**Task details**:
Each entry in the block below needs to be copied out exactly.

**Dataset entries**:

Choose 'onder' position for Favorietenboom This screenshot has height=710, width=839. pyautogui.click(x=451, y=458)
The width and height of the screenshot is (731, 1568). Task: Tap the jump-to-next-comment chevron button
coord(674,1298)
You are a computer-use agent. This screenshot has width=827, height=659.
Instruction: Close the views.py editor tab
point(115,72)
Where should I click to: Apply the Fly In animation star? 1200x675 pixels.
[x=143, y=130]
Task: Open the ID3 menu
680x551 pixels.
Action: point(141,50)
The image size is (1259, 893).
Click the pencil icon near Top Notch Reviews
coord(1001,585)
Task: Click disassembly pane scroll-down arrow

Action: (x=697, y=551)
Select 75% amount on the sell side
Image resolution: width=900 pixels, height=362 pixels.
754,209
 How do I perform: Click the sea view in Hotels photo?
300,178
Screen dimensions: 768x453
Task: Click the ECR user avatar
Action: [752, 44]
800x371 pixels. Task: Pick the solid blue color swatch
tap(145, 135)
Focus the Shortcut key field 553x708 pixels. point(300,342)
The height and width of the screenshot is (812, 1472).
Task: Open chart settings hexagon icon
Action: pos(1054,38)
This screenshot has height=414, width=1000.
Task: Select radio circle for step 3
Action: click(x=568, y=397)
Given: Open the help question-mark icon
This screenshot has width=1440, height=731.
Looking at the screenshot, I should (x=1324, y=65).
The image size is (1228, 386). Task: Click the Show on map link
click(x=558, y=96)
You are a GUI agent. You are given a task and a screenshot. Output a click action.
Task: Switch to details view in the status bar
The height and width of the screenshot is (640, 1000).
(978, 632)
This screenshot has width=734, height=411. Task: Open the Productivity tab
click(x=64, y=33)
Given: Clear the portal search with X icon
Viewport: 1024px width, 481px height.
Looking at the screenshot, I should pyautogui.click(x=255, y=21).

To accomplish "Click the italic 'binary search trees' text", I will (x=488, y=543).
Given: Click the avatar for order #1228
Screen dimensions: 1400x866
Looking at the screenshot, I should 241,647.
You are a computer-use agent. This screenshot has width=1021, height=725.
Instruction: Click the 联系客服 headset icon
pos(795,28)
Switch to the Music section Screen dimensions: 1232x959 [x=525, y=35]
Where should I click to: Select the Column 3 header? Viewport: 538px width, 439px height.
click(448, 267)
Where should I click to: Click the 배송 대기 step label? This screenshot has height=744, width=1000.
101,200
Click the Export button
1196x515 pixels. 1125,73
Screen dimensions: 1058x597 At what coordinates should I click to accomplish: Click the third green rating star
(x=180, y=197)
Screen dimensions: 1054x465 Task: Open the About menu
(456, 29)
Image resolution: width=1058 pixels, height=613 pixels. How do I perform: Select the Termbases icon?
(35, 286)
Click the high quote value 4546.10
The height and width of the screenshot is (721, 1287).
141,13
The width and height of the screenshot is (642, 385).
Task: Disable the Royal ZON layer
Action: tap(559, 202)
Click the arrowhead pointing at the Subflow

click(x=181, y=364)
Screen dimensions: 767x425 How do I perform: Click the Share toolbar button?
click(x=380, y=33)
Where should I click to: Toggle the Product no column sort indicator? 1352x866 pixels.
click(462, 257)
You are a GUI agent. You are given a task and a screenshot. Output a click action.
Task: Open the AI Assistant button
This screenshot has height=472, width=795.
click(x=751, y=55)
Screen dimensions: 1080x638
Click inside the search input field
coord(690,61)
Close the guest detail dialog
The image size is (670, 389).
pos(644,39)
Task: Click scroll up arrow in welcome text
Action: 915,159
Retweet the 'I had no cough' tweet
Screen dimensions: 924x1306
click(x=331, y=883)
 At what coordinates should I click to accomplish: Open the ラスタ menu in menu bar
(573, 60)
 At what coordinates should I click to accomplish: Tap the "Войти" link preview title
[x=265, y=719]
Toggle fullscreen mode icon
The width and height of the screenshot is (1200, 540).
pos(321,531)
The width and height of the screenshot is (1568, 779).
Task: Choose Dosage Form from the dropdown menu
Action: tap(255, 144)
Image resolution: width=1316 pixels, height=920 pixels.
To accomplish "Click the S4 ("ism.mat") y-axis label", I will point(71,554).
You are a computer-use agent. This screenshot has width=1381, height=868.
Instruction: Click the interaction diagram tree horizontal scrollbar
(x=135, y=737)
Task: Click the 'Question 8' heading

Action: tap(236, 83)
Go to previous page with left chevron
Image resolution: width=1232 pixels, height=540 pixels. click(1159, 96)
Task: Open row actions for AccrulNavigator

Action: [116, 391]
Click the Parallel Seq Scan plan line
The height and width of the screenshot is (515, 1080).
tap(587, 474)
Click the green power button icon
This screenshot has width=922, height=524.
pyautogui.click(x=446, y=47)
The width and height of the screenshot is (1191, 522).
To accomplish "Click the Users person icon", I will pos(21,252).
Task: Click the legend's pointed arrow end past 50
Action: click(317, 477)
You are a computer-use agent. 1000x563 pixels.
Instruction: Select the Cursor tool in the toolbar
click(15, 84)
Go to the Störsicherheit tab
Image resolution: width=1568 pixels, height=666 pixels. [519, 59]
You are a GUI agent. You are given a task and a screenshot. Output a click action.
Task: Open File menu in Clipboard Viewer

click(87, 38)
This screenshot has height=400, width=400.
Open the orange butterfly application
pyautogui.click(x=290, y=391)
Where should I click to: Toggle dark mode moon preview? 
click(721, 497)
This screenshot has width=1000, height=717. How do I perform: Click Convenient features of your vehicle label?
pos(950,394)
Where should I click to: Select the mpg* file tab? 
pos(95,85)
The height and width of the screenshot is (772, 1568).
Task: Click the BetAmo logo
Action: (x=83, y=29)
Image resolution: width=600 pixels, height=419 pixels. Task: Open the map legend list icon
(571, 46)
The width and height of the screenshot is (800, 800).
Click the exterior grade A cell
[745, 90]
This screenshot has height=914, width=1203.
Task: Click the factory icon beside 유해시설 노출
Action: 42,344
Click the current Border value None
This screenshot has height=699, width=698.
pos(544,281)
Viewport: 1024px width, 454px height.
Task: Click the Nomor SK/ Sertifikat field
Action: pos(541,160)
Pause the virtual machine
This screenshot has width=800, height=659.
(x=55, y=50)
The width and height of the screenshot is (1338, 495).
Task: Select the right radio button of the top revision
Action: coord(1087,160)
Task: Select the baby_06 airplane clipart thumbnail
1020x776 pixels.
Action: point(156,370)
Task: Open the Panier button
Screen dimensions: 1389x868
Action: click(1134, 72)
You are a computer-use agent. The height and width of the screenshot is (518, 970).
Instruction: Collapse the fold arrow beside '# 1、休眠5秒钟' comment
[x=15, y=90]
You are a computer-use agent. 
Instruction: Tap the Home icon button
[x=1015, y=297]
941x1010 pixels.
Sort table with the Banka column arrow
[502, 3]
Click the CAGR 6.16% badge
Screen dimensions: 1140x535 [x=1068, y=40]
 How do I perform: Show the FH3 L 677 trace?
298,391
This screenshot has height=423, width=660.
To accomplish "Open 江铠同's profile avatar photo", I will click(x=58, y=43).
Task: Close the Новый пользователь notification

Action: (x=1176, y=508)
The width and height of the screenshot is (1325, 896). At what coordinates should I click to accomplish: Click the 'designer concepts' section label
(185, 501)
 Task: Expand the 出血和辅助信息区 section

**Response below**:
Choose 'onder' position for Favorietenboom This screenshot has height=710, width=839. pyautogui.click(x=451, y=458)
The width and height of the screenshot is (731, 1568). Task: Tap the jump-to-next-comment chevron button
coord(674,1298)
You are a computer-use agent. This screenshot has width=827, height=659.
Instruction: Close the views.py editor tab
point(115,72)
Where should I click to: Apply the Fly In animation star? 1200x675 pixels.
[x=143, y=130]
Task: Open the ID3 menu
680x551 pixels.
Action: point(141,50)
The image size is (1259, 893).
Click the pencil icon near Top Notch Reviews
coord(1001,585)
Task: Click disassembly pane scroll-down arrow

Action: (x=697, y=551)
Select 75% amount on the sell side
Image resolution: width=900 pixels, height=362 pixels.
754,209
 How do I perform: Click the sea view in Hotels photo?
300,178
Screen dimensions: 768x453
Task: Click the ECR user avatar
Action: [752, 44]
800x371 pixels. Task: Pick the solid blue color swatch
tap(145, 135)
Focus the Shortcut key field 553x708 pixels. point(300,342)
The height and width of the screenshot is (812, 1472).
Task: Open chart settings hexagon icon
Action: pos(1054,38)
This screenshot has height=414, width=1000.
Task: Select radio circle for step 3
Action: click(x=568, y=397)
Given: Open the help question-mark icon
This screenshot has width=1440, height=731.
Looking at the screenshot, I should (x=1324, y=65).
The image size is (1228, 386). Task: Click the Show on map link
click(x=558, y=96)
You are a GUI agent. You are given a task and a screenshot. Output a click action.
Task: Switch to details view in the status bar
The height and width of the screenshot is (640, 1000).
(978, 632)
This screenshot has width=734, height=411. Task: Open the Productivity tab
click(x=64, y=33)
Given: Clear the portal search with X icon
Viewport: 1024px width, 481px height.
Looking at the screenshot, I should pyautogui.click(x=255, y=21).

To accomplish "Click the italic 'binary search trees' text", I will (x=488, y=543).
Given: Click the avatar for order #1228
Screen dimensions: 1400x866
Looking at the screenshot, I should 241,647.
You are a computer-use agent. This screenshot has width=1021, height=725.
Instruction: Click the 联系客服 headset icon
pos(795,28)
Switch to the Music section Screen dimensions: 1232x959 [x=525, y=35]
Where should I click to: Select the Column 3 header? Viewport: 538px width, 439px height.
click(448, 267)
Where should I click to: Click the 배송 대기 step label? This screenshot has height=744, width=1000.
101,200
Click the Export button
1196x515 pixels. 1125,73
Screen dimensions: 1058x597 At what coordinates should I click to accomplish: Click the third green rating star
(x=180, y=197)
Screen dimensions: 1054x465 Task: Open the About menu
(456, 29)
Image resolution: width=1058 pixels, height=613 pixels. How do I perform: Select the Termbases icon?
(35, 286)
Click the high quote value 4546.10
The height and width of the screenshot is (721, 1287).
141,13
The width and height of the screenshot is (642, 385).
Task: Disable the Royal ZON layer
Action: tap(559, 202)
Click the arrowhead pointing at the Subflow

click(x=181, y=364)
Screen dimensions: 767x425 How do I perform: Click the Share toolbar button?
click(x=380, y=33)
Where should I click to: Toggle the Product no column sort indicator? 1352x866 pixels.
click(462, 257)
You are a GUI agent. You are given a task and a screenshot. Output a click action.
Task: Open the AI Assistant button
This screenshot has height=472, width=795.
click(x=751, y=55)
Screen dimensions: 1080x638
Click inside the search input field
coord(690,61)
Close the guest detail dialog
The image size is (670, 389).
pos(644,39)
Task: Click scroll up arrow in welcome text
Action: 915,159
Retweet the 'I had no cough' tweet
Screen dimensions: 924x1306
click(x=331, y=883)
 At what coordinates should I click to accomplish: Open the ラスタ menu in menu bar
(573, 60)
 At what coordinates should I click to accomplish: Tap the "Войти" link preview title
[x=265, y=719]
Toggle fullscreen mode icon
The width and height of the screenshot is (1200, 540).
pos(321,531)
The width and height of the screenshot is (1568, 779).
Task: Choose Dosage Form from the dropdown menu
Action: tap(255, 144)
Image resolution: width=1316 pixels, height=920 pixels.
To accomplish "Click the S4 ("ism.mat") y-axis label", I will point(71,554).
You are a computer-use agent. This screenshot has width=1381, height=868.
Instruction: Click the interaction diagram tree horizontal scrollbar
(x=135, y=737)
Task: Click the 'Question 8' heading

Action: tap(236, 83)
Go to previous page with left chevron
Image resolution: width=1232 pixels, height=540 pixels. click(1159, 96)
Task: Open row actions for AccrulNavigator

Action: [116, 391]
Click the Parallel Seq Scan plan line
The height and width of the screenshot is (515, 1080).
tap(587, 474)
Click the green power button icon
This screenshot has width=922, height=524.
pyautogui.click(x=446, y=47)
The width and height of the screenshot is (1191, 522).
To accomplish "Click the Users person icon", I will pos(21,252).
Task: Click the legend's pointed arrow end past 50
Action: click(317, 477)
You are a computer-use agent. 1000x563 pixels.
Instruction: Select the Cursor tool in the toolbar
click(15, 84)
Go to the Störsicherheit tab
Image resolution: width=1568 pixels, height=666 pixels. [519, 59]
You are a GUI agent. You are given a task and a screenshot. Output a click action.
Task: Open File menu in Clipboard Viewer

click(87, 38)
This screenshot has height=400, width=400.
Open the orange butterfly application
pyautogui.click(x=290, y=391)
Where should I click to: Toggle dark mode moon preview? 
click(721, 497)
This screenshot has width=1000, height=717. How do I perform: Click Convenient features of your vehicle label?
pos(950,394)
Where should I click to: Select the mpg* file tab? 
pos(95,85)
The height and width of the screenshot is (772, 1568).
Task: Click the BetAmo logo
Action: (x=83, y=29)
Image resolution: width=600 pixels, height=419 pixels. Task: Open the map legend list icon
(571, 46)
The width and height of the screenshot is (800, 800).
Click the exterior grade A cell
[745, 90]
This screenshot has height=914, width=1203.
Task: Click the factory icon beside 유해시설 노출
Action: 42,344
Click the current Border value None
This screenshot has height=699, width=698.
pos(544,281)
Viewport: 1024px width, 454px height.
Task: Click the Nomor SK/ Sertifikat field
Action: pos(541,160)
Pause the virtual machine
This screenshot has width=800, height=659.
(x=55, y=50)
The width and height of the screenshot is (1338, 495).
Task: Select the right radio button of the top revision
Action: coord(1087,160)
Task: Select the baby_06 airplane clipart thumbnail
1020x776 pixels.
Action: point(156,370)
Task: Open the Panier button
Screen dimensions: 1389x868
Action: click(1134, 72)
You are a computer-use agent. The height and width of the screenshot is (518, 970).
Instruction: Collapse the fold arrow beside '# 1、休眠5秒钟' comment
[x=15, y=90]
You are a computer-use agent. 
Instruction: Tap the Home icon button
[x=1015, y=297]
941x1010 pixels.
Sort table with the Banka column arrow
[502, 3]
Click the CAGR 6.16% badge
Screen dimensions: 1140x535 [x=1068, y=40]
 How do I perform: Show the FH3 L 677 trace?
298,391
This screenshot has height=423, width=660.
To accomplish "Open 江铠同's profile avatar photo", I will click(x=58, y=43).
Task: Close the Новый пользователь notification

Action: (x=1176, y=508)
The width and height of the screenshot is (1325, 896). At what coordinates should I click to accomplish: Click the 'designer concepts' section label
(185, 501)
 Task: Expand the 出血和辅助信息区 section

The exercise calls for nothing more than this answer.